● Working data:

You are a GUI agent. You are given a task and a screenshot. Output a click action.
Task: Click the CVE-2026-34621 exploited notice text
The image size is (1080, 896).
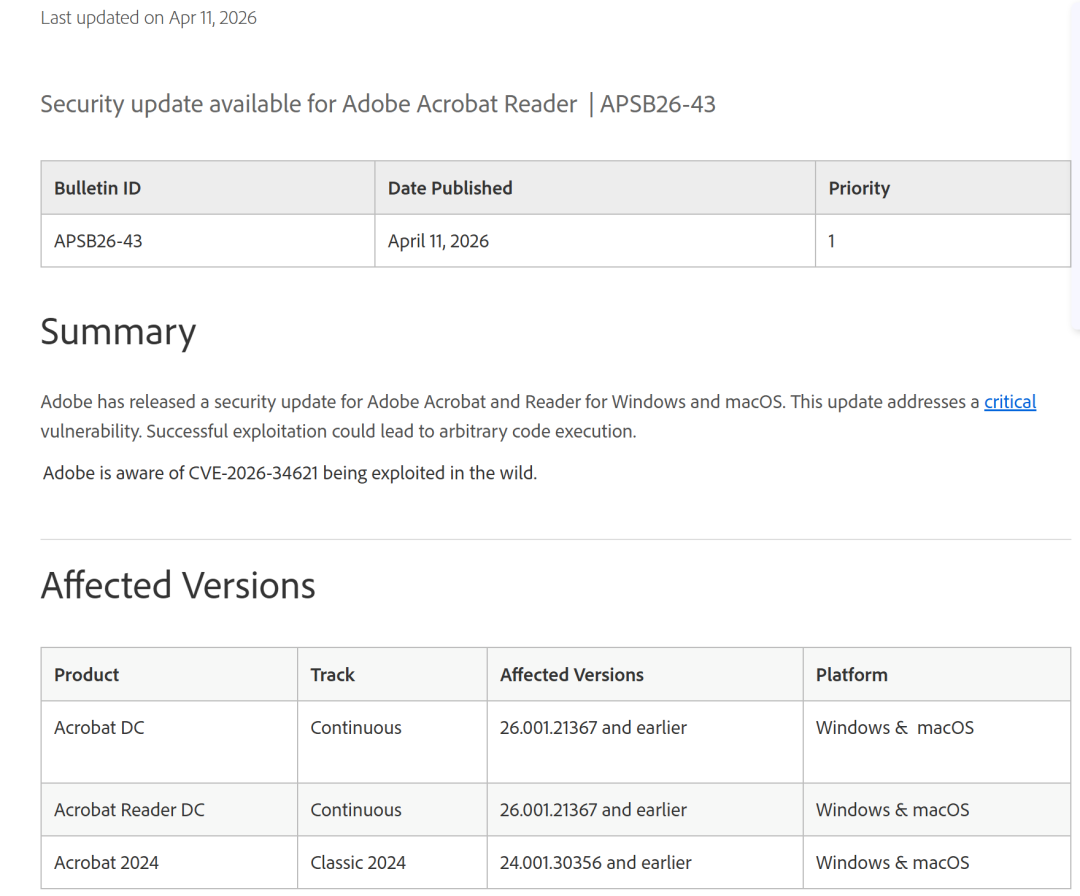290,473
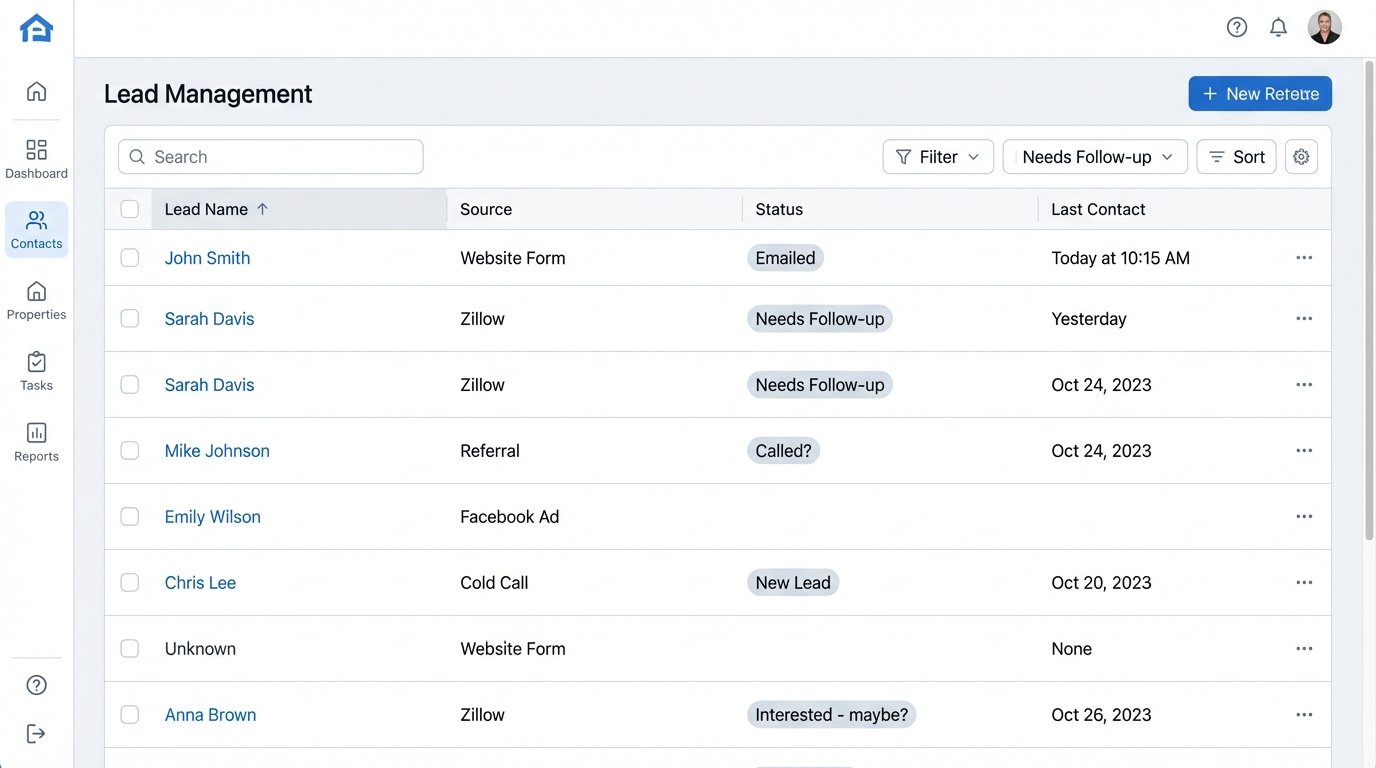Select the checkbox for Chris Lee's row
The width and height of the screenshot is (1376, 768).
129,581
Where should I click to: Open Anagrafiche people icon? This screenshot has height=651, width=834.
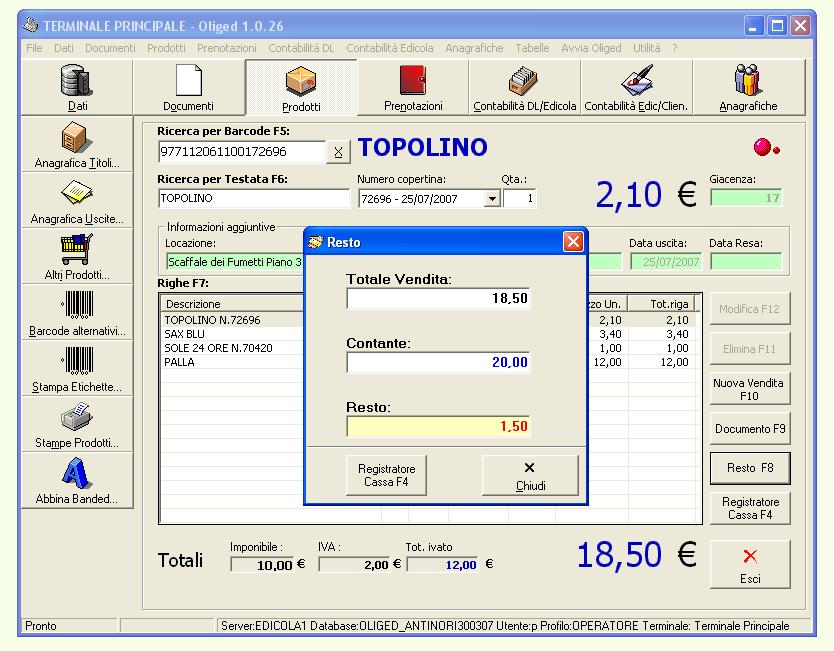coord(748,80)
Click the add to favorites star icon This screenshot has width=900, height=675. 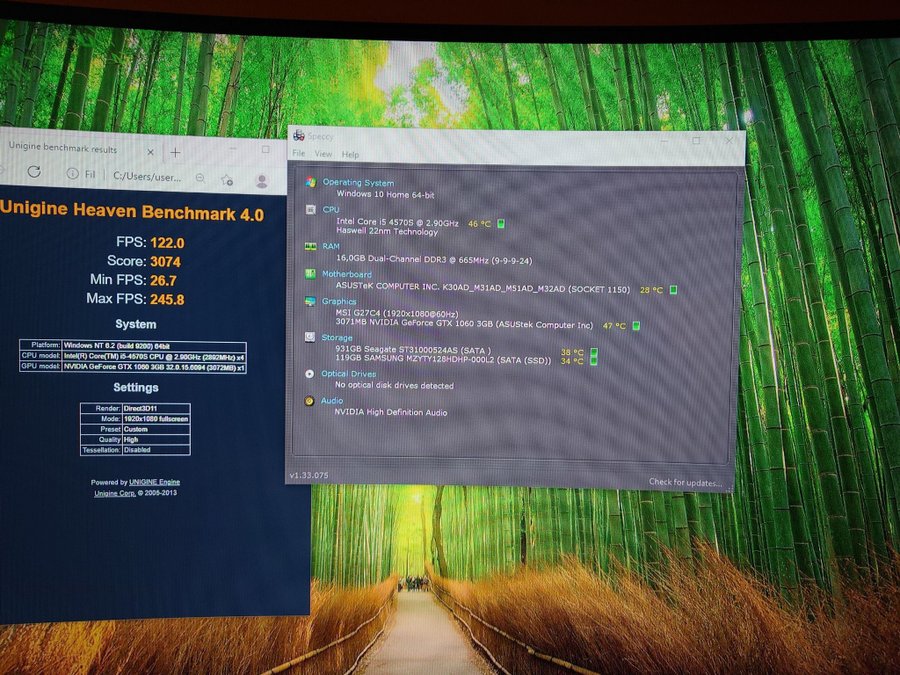[227, 179]
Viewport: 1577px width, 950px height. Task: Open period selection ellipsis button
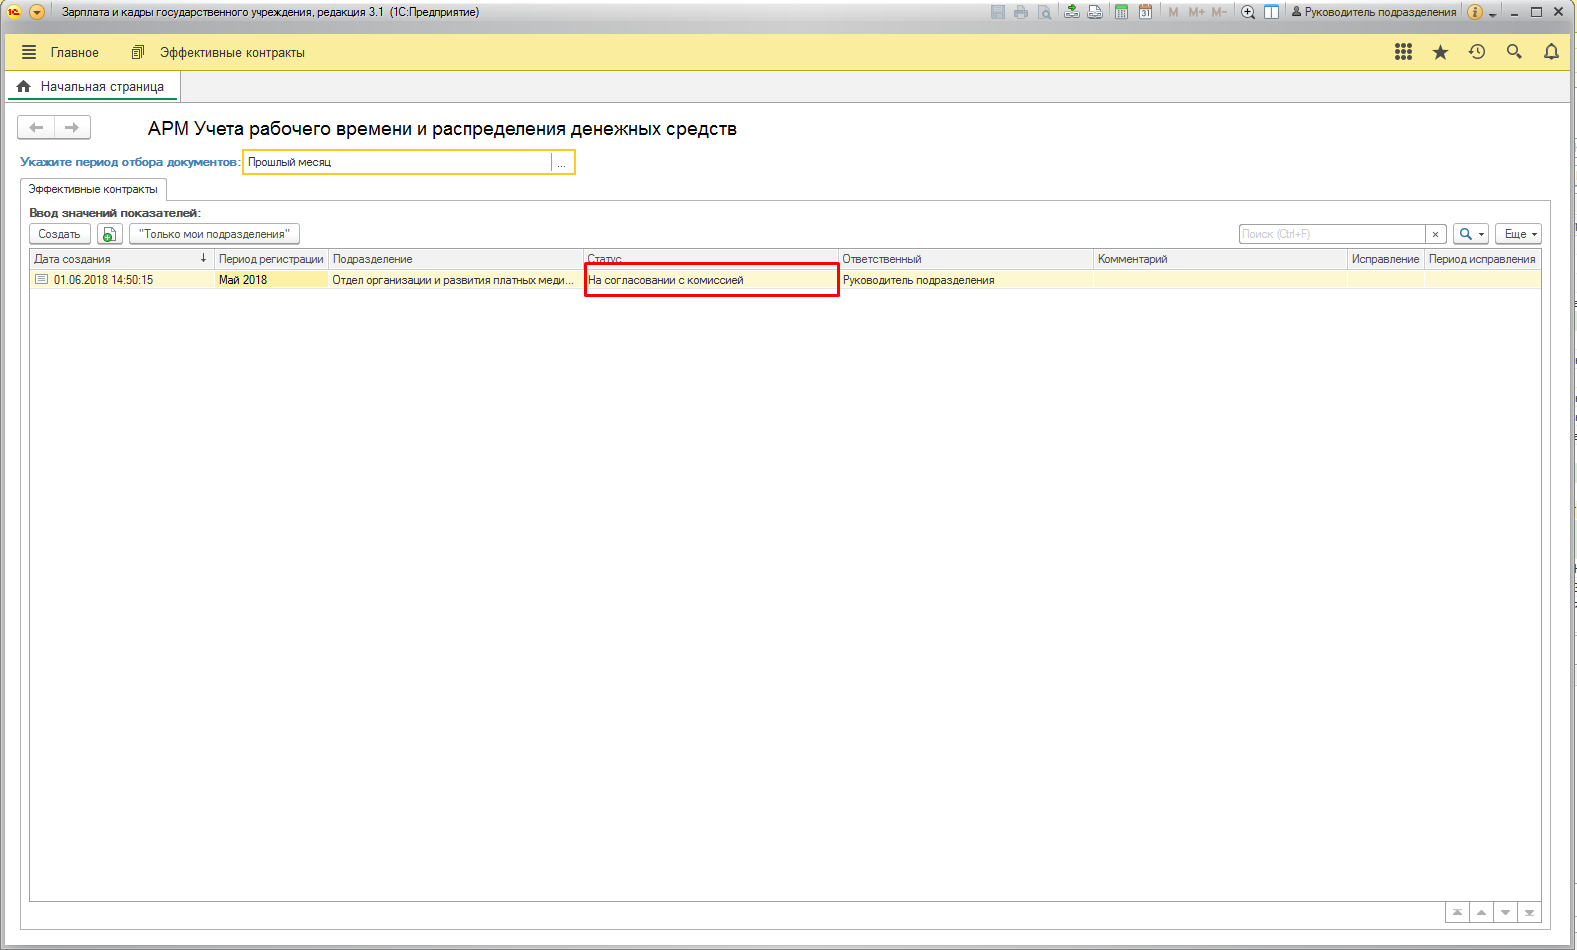[562, 162]
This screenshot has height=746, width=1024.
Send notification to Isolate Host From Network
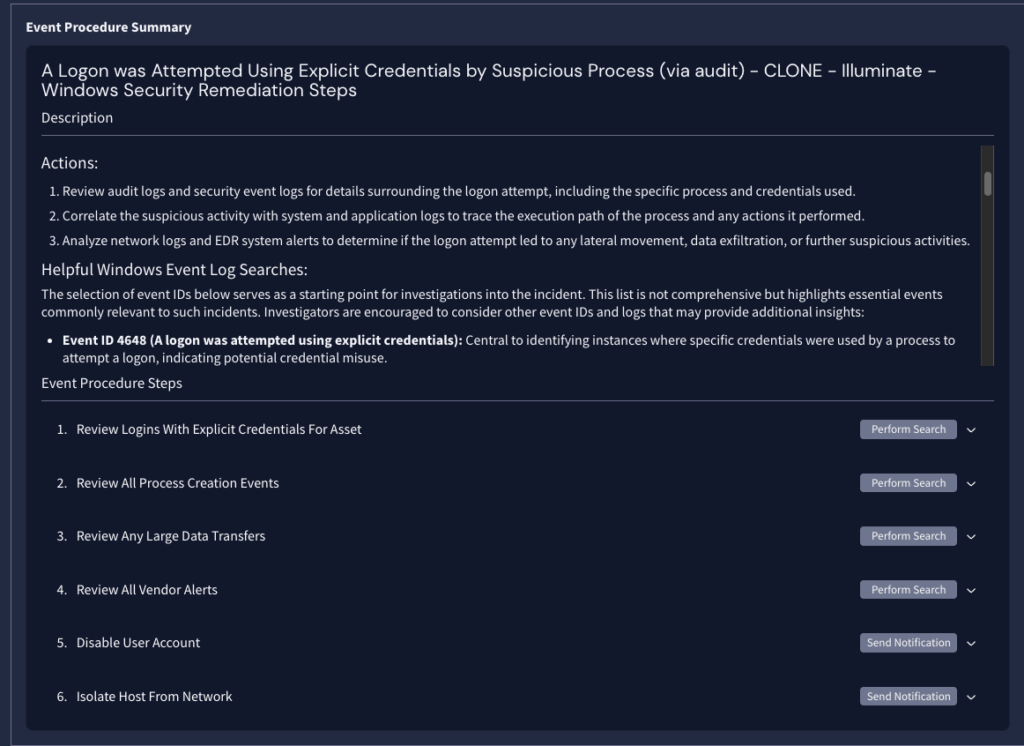pos(907,696)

● About this task: Each line from the one with "This screenshot has height=746, width=1024." through the final line of the records must be copied exactly, with no pictures and no additional lines.

● Response to the task:
This screenshot has height=746, width=1024.
Send notification to Isolate Host From Network
pos(907,696)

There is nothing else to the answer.